= Task statement =
Could you set down every record below exactly as it appears?

[Collected data]
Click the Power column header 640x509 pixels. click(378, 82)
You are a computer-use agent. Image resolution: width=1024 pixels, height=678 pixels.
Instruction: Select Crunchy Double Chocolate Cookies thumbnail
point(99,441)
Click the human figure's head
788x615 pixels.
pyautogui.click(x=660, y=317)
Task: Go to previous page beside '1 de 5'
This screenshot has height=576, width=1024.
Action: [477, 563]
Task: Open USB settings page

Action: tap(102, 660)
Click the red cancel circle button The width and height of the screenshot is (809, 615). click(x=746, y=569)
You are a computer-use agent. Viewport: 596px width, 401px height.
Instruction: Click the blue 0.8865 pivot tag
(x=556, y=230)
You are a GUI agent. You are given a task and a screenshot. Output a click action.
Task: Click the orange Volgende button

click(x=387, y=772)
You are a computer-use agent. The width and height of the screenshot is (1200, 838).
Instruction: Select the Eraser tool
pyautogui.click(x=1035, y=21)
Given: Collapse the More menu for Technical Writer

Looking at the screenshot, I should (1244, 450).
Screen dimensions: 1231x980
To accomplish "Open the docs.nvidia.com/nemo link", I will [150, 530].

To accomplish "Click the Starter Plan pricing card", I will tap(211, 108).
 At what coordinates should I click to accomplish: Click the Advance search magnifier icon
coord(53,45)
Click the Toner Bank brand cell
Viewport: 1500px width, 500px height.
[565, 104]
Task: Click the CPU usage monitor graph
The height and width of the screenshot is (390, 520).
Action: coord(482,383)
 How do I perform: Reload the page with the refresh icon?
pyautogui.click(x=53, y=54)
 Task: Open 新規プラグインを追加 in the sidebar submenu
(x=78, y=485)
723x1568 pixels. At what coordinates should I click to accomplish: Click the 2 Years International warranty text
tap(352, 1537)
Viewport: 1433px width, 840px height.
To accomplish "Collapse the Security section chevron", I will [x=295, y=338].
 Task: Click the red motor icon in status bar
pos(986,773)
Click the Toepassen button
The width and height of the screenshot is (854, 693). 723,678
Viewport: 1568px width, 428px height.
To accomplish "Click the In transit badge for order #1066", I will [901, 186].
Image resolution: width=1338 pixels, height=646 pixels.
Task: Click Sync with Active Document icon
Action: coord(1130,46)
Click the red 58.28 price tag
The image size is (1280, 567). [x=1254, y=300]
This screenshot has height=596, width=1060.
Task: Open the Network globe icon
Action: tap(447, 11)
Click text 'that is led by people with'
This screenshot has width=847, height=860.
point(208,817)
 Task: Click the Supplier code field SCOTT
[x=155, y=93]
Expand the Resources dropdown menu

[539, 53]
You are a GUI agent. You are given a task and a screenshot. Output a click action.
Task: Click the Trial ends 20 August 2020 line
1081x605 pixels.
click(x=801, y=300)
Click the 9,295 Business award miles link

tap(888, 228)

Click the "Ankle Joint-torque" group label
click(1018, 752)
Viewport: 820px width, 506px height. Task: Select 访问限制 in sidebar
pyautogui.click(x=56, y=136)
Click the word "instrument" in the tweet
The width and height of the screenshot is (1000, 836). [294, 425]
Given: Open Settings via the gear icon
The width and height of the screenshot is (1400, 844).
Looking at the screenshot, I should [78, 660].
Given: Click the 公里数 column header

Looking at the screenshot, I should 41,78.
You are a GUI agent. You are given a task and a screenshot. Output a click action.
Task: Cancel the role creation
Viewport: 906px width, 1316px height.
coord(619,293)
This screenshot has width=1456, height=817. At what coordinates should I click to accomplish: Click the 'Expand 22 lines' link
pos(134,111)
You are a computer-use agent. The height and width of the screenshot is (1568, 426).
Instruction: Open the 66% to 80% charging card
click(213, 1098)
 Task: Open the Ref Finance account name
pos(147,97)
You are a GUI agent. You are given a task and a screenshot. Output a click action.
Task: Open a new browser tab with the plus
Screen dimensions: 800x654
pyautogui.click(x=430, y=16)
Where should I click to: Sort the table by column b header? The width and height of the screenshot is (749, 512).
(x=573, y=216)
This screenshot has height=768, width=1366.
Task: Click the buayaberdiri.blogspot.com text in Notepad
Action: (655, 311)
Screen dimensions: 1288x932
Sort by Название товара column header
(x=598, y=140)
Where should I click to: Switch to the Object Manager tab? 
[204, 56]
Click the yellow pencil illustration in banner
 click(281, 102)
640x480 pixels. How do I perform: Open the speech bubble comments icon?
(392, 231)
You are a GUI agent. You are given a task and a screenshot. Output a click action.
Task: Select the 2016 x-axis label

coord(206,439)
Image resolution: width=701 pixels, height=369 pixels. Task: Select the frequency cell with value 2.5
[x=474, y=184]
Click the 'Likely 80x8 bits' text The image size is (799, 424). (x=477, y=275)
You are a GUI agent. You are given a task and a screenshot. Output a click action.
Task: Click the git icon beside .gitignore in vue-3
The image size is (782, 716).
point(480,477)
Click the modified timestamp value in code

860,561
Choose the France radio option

= Solution to the exercise =
Click the Power column header 640x509 pixels. click(378, 82)
You are a computer-use agent. Image resolution: width=1024 pixels, height=678 pixels.
Instruction: Select Crunchy Double Chocolate Cookies thumbnail
point(99,441)
Click the human figure's head
788x615 pixels.
pyautogui.click(x=660, y=317)
Task: Go to previous page beside '1 de 5'
This screenshot has height=576, width=1024.
Action: [477, 563]
Task: Open USB settings page

Action: tap(102, 660)
Click the red cancel circle button The width and height of the screenshot is (809, 615). click(x=746, y=569)
You are a computer-use agent. Viewport: 596px width, 401px height.
Instruction: Click the blue 0.8865 pivot tag
(x=556, y=230)
You are a GUI agent. You are given a task and a screenshot. Output a click action.
Task: Click the orange Volgende button

click(x=387, y=772)
You are a computer-use agent. The width and height of the screenshot is (1200, 838).
Instruction: Select the Eraser tool
pyautogui.click(x=1035, y=21)
Given: Collapse the More menu for Technical Writer

Looking at the screenshot, I should (1244, 450).
Screen dimensions: 1231x980
To accomplish "Open the docs.nvidia.com/nemo link", I will [150, 530].

To accomplish "Click the Starter Plan pricing card", I will tap(211, 108).
 At what coordinates should I click to accomplish: Click the Advance search magnifier icon
coord(53,45)
Click the Toner Bank brand cell
Viewport: 1500px width, 500px height.
[565, 104]
Task: Click the CPU usage monitor graph
The height and width of the screenshot is (390, 520).
Action: coord(482,383)
 How do I perform: Reload the page with the refresh icon?
pyautogui.click(x=53, y=54)
 Task: Open 新規プラグインを追加 in the sidebar submenu
(x=78, y=485)
723x1568 pixels. At what coordinates should I click to accomplish: Click the 2 Years International warranty text
tap(352, 1537)
Viewport: 1433px width, 840px height.
To accomplish "Collapse the Security section chevron", I will [x=295, y=338].
 Task: Click the red motor icon in status bar
pos(986,773)
Click the Toepassen button
The width and height of the screenshot is (854, 693). 723,678
Viewport: 1568px width, 428px height.
To accomplish "Click the In transit badge for order #1066", I will [901, 186].
Image resolution: width=1338 pixels, height=646 pixels.
Task: Click Sync with Active Document icon
Action: coord(1130,46)
Click the red 58.28 price tag
The image size is (1280, 567). [x=1254, y=300]
This screenshot has height=596, width=1060.
Task: Open the Network globe icon
Action: tap(447, 11)
Click text 'that is led by people with'
This screenshot has width=847, height=860.
point(208,817)
 Task: Click the Supplier code field SCOTT
[x=155, y=93]
Expand the Resources dropdown menu

[539, 53]
You are a GUI agent. You are given a task and a screenshot. Output a click action.
Task: Click the Trial ends 20 August 2020 line
1081x605 pixels.
click(x=801, y=300)
Click the 9,295 Business award miles link

tap(888, 228)

Click the "Ankle Joint-torque" group label
click(1018, 752)
Viewport: 820px width, 506px height. Task: Select 访问限制 in sidebar
pyautogui.click(x=56, y=136)
Click the word "instrument" in the tweet
The width and height of the screenshot is (1000, 836). [294, 425]
Given: Open Settings via the gear icon
The width and height of the screenshot is (1400, 844).
Looking at the screenshot, I should [78, 660].
Given: Click the 公里数 column header

Looking at the screenshot, I should 41,78.
You are a GUI agent. You are given a task and a screenshot. Output a click action.
Task: Cancel the role creation
Viewport: 906px width, 1316px height.
coord(619,293)
This screenshot has width=1456, height=817. At what coordinates should I click to accomplish: Click the 'Expand 22 lines' link
pos(134,111)
You are a computer-use agent. The height and width of the screenshot is (1568, 426).
Instruction: Open the 66% to 80% charging card
click(213, 1098)
 Task: Open the Ref Finance account name
pos(147,97)
You are a GUI agent. You are given a task and a screenshot. Output a click action.
Task: Open a new browser tab with the plus
Screen dimensions: 800x654
pyautogui.click(x=430, y=16)
Where should I click to: Sort the table by column b header? The width and height of the screenshot is (749, 512).
(x=573, y=216)
This screenshot has height=768, width=1366.
Task: Click the buayaberdiri.blogspot.com text in Notepad
Action: (655, 311)
Screen dimensions: 1288x932
Sort by Название товара column header
(x=598, y=140)
Where should I click to: Switch to the Object Manager tab? 
[204, 56]
Click the yellow pencil illustration in banner
 click(281, 102)
640x480 pixels. How do I perform: Open the speech bubble comments icon?
(392, 231)
You are a GUI agent. You are given a task and a screenshot. Output a click action.
Task: Select the 2016 x-axis label

coord(206,439)
Image resolution: width=701 pixels, height=369 pixels. Task: Select the frequency cell with value 2.5
[x=474, y=184]
Click the 'Likely 80x8 bits' text The image size is (799, 424). (x=477, y=275)
You are a GUI agent. You are given a task and a screenshot. Output a click action.
Task: Click the git icon beside .gitignore in vue-3
The image size is (782, 716).
point(480,477)
Click the modified timestamp value in code

860,561
Choose the France radio option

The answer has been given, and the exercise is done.